MINNEAPOLIS - George Buckley, the chairman and CEO of 3M Co., saw his 2007 pay drop 35 percent compared with the prior year, which was driven higher by a one-time bonus, a securities filing showed Wednesday.
Buckley, 61, received 2007 total compensation of just over $10 million from the maker of Scotch tape and Post-its. He had received a pay package totaling nearly $15.5 million in 2006, when his compensation was boosted by a $4.1 million bonus that he would have gotten if he had stayed with his previous employer, boatmaker Brunswick Corp.
In 2007, Buckley's pay included a base salary of $1.67 million and stock options and stock awards valued at $3.5 million, according to 3M's proxy filing. His performance-based bonus amounted to $4.5 million.

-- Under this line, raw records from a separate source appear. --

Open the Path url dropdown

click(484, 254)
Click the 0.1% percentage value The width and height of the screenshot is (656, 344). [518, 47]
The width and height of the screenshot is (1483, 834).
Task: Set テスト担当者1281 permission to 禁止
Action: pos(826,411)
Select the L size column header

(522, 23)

Other compensation totaled $409,908, including $176,749 that 3M paid to improve security at Buckley's homes.
The Associated Press calculations of total pay includes salary, bonus, incentives, perks, above-market returns on deferred compensation (which Buckley did not receive) and the estimated value of stock options and awards granted during the year.
The calculations don't include changes in the present value of pension benefits, and they sometimes differ from the totals companies list in the summary compensation table of proxy statements filed with the Securities and Exchange Commission.
Buckley left the top job at Brunswick in late 2005 to take over 3M. He met some initial skepticism that he was in over his head at 3M, a manufacturer with a global footprint that gets more than half its revenue from overseas, and makes everything from household products like Scotch tape to granules for roofing shingles, and coatings for LCD screens.
But Buckley launched a string of acquisitions that have helped its growth, and in January the Maplewood-based company reiterated its expectation that its 2008 profit would increase by at least 10 percent.
Its 2007 profit rose 11 percent to $4.1 billion, while revenue rose 7 percent to $24.5 billion.
Shares of 3M, a Dow component, traded at $78.22 on Wednesday, about where they were at the end of 2006. In the fall of 2007 they climbed as high as $97.